The Katana was lightning fast out of my hand and would flip over just a tiny bit. Problem was it would then fall out of the air as if hit by a shotgun. This disc had FAR more low speed fade than I was anticipating and the glide really wasn't there. As soon as this disc slowed at all it just fell like a rock out of the air. It was doing OK distancewise, but frankly I was disappointed in it. Still, the Katana was routinely 30' short of the Nuke on every throw. The lack of glide just kills it.

The ESP Nuke on the other hand was amazing. It is a somewhat flippy disc (not a pushover), but holds a line nicely without diving off to the right. Unlike the Katana the Nuke would just hold a perfect straight glide all the way to the ground and had very little low speed fade. It also had MUCH better glide than the Katana. I'd say it's probably among the top 3 longest discs I've ever thrown. It basically reminded me of a surge with slightly less stability and better glide. Fast too.

I also had a champion Ape out there, but it was obvious from the first throw that it is an overstable pig. Much beefier than I thought it would be.

Just some observations. When the weather improves I'll compare the Nuke to some other discs. I am impressed by it for sure though.
 
I've seen some Katanas that have a hefty fade, but they are usually also pretty overstable overall, with a lot of HSS too. The Star Katanas aren't known for being great (apart from the Farting Lemons). Is yours flat'ish by any chance?

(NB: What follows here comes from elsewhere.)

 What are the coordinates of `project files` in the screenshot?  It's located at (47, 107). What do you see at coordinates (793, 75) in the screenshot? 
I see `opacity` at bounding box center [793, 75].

The ones I have (R-Pro, Pro, two Champs, two Echos and a Farting Lemon Star) definitely don't fade harshly, and they fade very lat in the flight, but like I said, I've heard lots of people complain about the production Stars.
 
The star Katana is definitely on the flat side and is a regular model. I'm guessing a domier one would have better glide. Kind of a stinker of a disc. Definitely more stable than the flight chart on Innova's website would indicate.
 
JR said:
Nuke is longer but they vary a lot in HSS. Flat ones are rollers.
Nukes really are the mold I've seen greatest variations in, but my experience in flat Nukes are completely opposite of yours. My flattest Z Nuke is every bit as beefy as a good Z Force, and my domiest one is very flippy, and the rest are inbetween, with pretty good correlation between dome and PLH. Domier ones are noticeably lower PLH than the flatter ones.
 
I haven't noticed a distinct pattern in Nukes. Some domey ones are beefy, some are flippy, some flat ones are beefy, some are flippy...
 
I've seen wide variances in PLH with the Nukes even flat ones. Usually flat tops pull the outside edge up apparently that varies a lot in Nukes because the ones i've seen are mostly opposite to the observation of VTO. So the flat Nukes seem to be even less reliable as a whole as i thought and i didn't trust them from the get go :-(
 
I have only used the proto pro Katana's. These seem to have a lot of glide. While I have used the Nuke some, I have been throwing the Z Nuke SS. It did well with a strong tailwind. On the next hole though, that wind became a crosswind due to basket location. So I tried the Anhyzer into the wind to let get the wind to catch the disc and carry back to the left. The Nuke SS kept on turning into the wind all the way down the hill to the right.